Уолкер, и впрямь какой-то на всю голову лупоглазо пришибленный, неопределенно повел плечом, помычал. Покосился на тикающие секундомером часы, предательским шепотом подсказывающие, что отсутствовал заблудившийся мальчик вовсе не обещанную четверть часа, а две четверти. Снова поглядел на чернявого ребенка и, о чем-то своем непостижимом вздохнув, поплелся, наконец, к нему, опускаясь на задницу с другой стороны нагруженной неприветливой тарелки.
Кажется, Юу этот его смиренный жест принял за нечто немножечко иное, с виду поуспокоился, вдохнул свободнее и, озадаченно поглазев на один-единственный кормящий прибор, предупреждающе буркнул:
— Жрать будешь руками — не мог я у них просить второй ложки, сам понимаешь, если не дебил: они бы решили, будто я совсем тронулся… Да хватит таращиться на меня так!

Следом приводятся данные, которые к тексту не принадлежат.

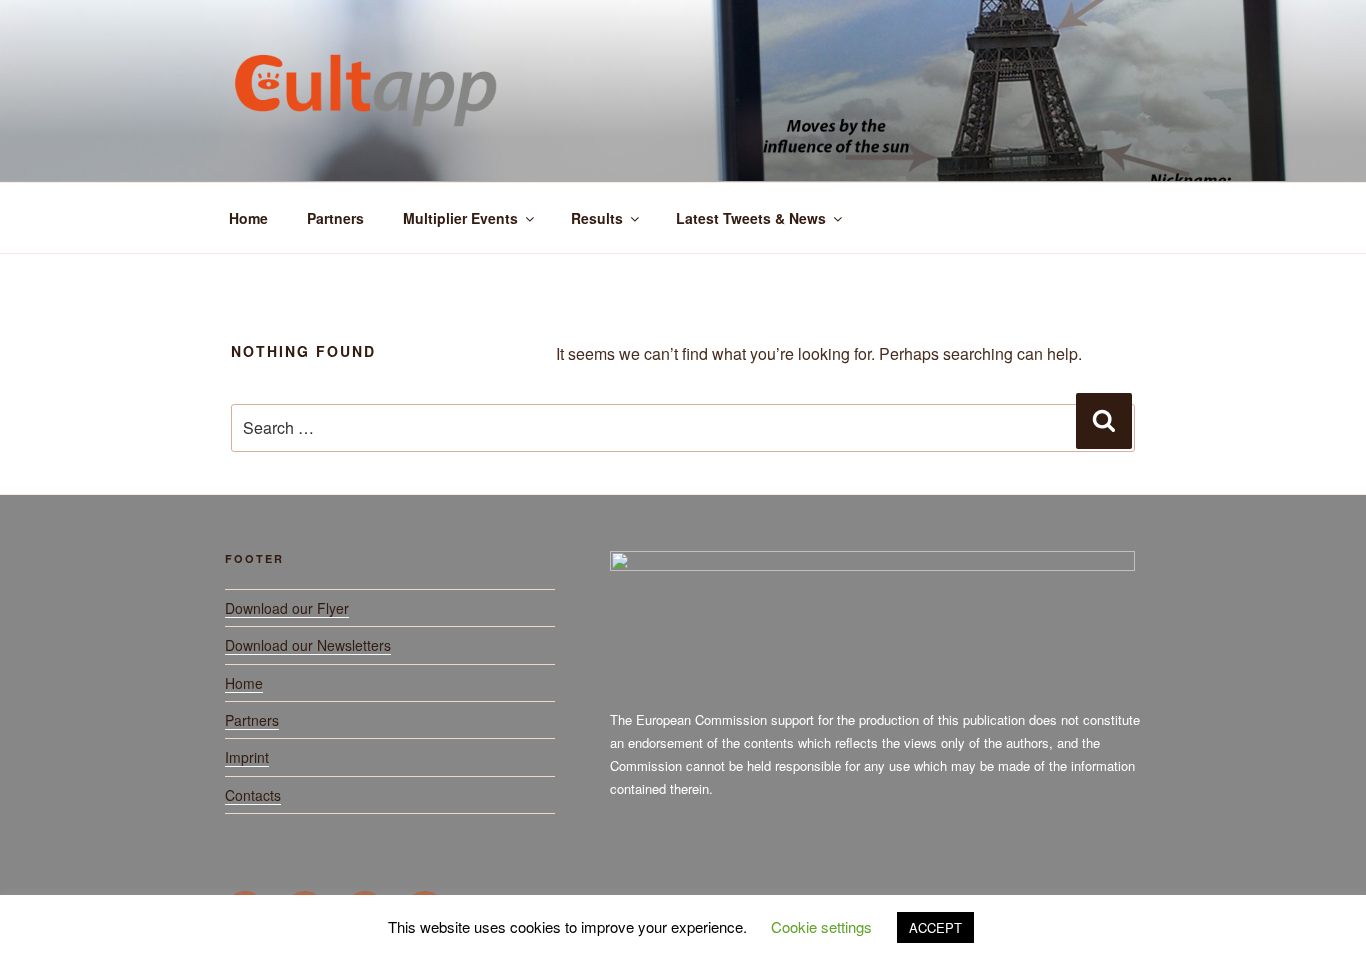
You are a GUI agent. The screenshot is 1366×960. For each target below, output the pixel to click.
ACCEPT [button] (935, 927)
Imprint (247, 757)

Что тебе опять не нравится, привередливая ты морда?!
При здравом измышлении Аллену нравилось, конечно, всё, но…
— Что вот это у тебя… такое? — неуверенно, виновато даже уточнил он, мазком дождливых глаз указывая на миску. Большую синюю миску, щедро, выше самых краев, наполненную горкой белых пилюлек, растворимых таблеточных колесиков, крохотных зелененьких геометрических изысков в крахмальной пленке, еще чего-то очень нехорошего, с маячного расстояния кричащего о сокрытой внутри опасности красно-белой полосатой окраской.
Юу, помолчав, с хрипом закатил глаза, выглядя при этом так, будто от вынужденного общения с навязавшимся придурком вот-вот протянет тощие ноги, напоследок приложившись лобной долей о принимающий всё на свете пол.
— Жратва, — подождав, но осознав, что вопрос сам собой, к сожалению, не решится, хмуро объявил он. — Что тебя в ней не устраивает? Ты вроде бы с поверхности приперся, вроде бы должен кучу всего знать, а ведешь себя еще глупее моего.
Аллену, подавившему жалобный стон, невольно подумалось, что нет, не-е-ет. Оставаться здесь — дурная идея, паршивая идея, нехорошая идея — кто вообще его просил?! Надо было сразу хватать упрямого ослиного мальчонку за загривок, добротно заклеивать ему рот, переваливать через плечо и насильно тащить за собой, а не играть в доброго спасающего терпеливца, действующего исключительно по контракту подписанного неизвестно где, с кем и когда обоюдного соглашения.
Черт. Черт же, черт!
— Ты уверен, славный мой, что это именно «жратва» и что ее вообще можно есть…? — несчастно проскулил он, обреченно понурив разбросавшую седые космы голову. — Я вот почему-то думаю, что нельзя.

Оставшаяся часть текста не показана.